Expulso do DEM e advertido por chamar pares de vagabundos, membro do MBL e youtuber afirma que não é 'moleque bobo xingando todo mundo'
SÃO PAULO
A notoriedade obtida com uma sequência de brigas serve para alavancar o deputado estadual Arthur do Val, o youtuber Mamãe Falei, na corrida pela Prefeitura de São Paulo, mas esse comportamento não definirá sua gestão no cargo.
Assim promete o segundo mais votado da Assembleia Legislativa paulista, num cenário em que o próprio presidente da República é criticado por não abandonar o estilo deputado baixo clero e adequar-se à liturgia do cargo.
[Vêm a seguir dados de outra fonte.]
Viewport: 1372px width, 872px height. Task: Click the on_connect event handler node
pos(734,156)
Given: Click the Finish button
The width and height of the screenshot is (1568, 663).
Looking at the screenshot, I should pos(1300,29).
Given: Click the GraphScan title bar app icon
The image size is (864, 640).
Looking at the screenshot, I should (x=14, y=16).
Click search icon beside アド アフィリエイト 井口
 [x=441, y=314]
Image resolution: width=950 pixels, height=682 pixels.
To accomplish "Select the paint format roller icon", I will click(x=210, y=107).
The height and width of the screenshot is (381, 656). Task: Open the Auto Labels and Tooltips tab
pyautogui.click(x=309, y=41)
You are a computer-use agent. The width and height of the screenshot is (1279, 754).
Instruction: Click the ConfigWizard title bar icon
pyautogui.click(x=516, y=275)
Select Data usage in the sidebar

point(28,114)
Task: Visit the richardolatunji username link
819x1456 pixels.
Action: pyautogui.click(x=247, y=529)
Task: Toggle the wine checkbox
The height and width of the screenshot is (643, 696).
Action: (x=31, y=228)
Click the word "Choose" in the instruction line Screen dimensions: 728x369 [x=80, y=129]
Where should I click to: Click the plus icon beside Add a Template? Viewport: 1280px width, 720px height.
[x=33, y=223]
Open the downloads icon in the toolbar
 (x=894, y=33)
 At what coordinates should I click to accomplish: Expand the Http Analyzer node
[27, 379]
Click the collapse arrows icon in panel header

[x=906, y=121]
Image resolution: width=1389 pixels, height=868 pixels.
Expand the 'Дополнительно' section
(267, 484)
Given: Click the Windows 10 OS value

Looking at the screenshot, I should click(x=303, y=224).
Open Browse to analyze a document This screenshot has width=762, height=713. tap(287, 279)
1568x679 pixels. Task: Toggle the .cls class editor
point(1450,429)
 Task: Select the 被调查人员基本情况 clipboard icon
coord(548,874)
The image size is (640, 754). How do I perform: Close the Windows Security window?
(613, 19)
No último dia 4, um empurra-empurra entre deputados começou quando petistas ameaçaram agredir Arthur, que havia chamado sindicalistas presentes na Assembleia 11 vezes de vagabundos —mesmo termo que utilizou contra seus pares em outra ocasião e, por isso, recebeu advertência verbal.
"Quando você é o chefe do Executivo, a sua postura tem de ser outra. Você tem de ter uma postura às vezes menos combativa e mais flexível", diz Arthur em entrevista à Folha em seu gabinete.
Para viabilizar seu projeto, está em busca de um partido —foi expulso do DEM há um mês. Arthur servirá de laboratório do MBL (Movimento Brasil Livre), grupo do qual faz parte, para candidaturas majoritárias.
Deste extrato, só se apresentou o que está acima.